4. См.: Lilla M. The Shipwrecked Mind: On Political Reaction. N.Y.: The New York Review Books, 2016. Kindle edition. Loc. 45–54.
5. Ibid. Loc. 66.
6. Ibid. Loc. 77.
7. См.: Ibid. Loc. 87–89.
8. Juan Donoso Cortés. Discurso pronunciado en el congreso el 4 de enero de 1849 // Obras de Don Juan Donoso Cortés Marques de Valdegamas, ordenadas y precedidas de una noticia biográfica por don Gavino Tejado. Tomo tercero. Madrid: imprenta de Tejado, editor, 1854. P. 256. Kindle edition. Loc. 54.
9. «…Algunas veces, directa, clara y explícitamente manifiesta su voluntad soberana, quebrantando esas leyes que él mismo se impuso, y torciendo el curso natural de las cosas» («…Иногда прямо, четко и недвусмысленно выражает свою суверенную волю, нарушая те законы, которые сам он установил, и извращая естественный ход вещей») (Ibid. Loc. 78. P. 258).
10. «Pues bien, una de dos: ó la reaccion religiosa viene, ó no: si hay reaccion religiosa, ya vereis, señores, cómo subiendo el térmometro religioso, comienza á bajar natural, espontáneamente, sin esfuerzo ninguno de los pueblos ni de los gobiernos ni de los hombres, el termómetro político hasta señalar el dia templado de la libertad de los pueblos» (Ibid. Loc. 283. P. 270).

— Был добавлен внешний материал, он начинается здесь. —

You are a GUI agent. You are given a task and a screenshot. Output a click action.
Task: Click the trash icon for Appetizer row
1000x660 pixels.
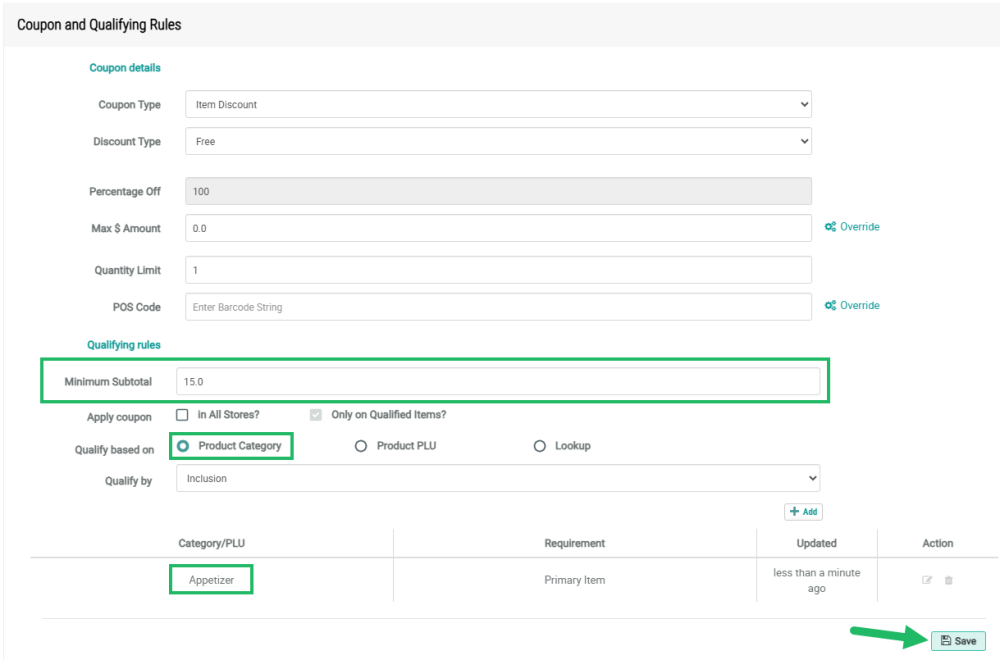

11. См.: Op. cit. Loc. 354. P. 274.
12. «Le législateur ressemble au Créateur; il ne travail pas toijours; il enfante, et puis il se repose». Considération sur la France. Par Comte Joseph de Maistre. 2e éd, revue et corr. Par l’auteur. Londres (Bâle), 1797. P. 104.
13. Ibid. P. 178.
14. Ibid. P. 181.
15. Ibid. P. 210 (“ne sera point la révolution contraire mais le contraire de la révolution”).
16. См.: Hirschman A.O. The Rhetoric of Reaction. The Belknap Press of Harward University Press, 1991. P. 17–19.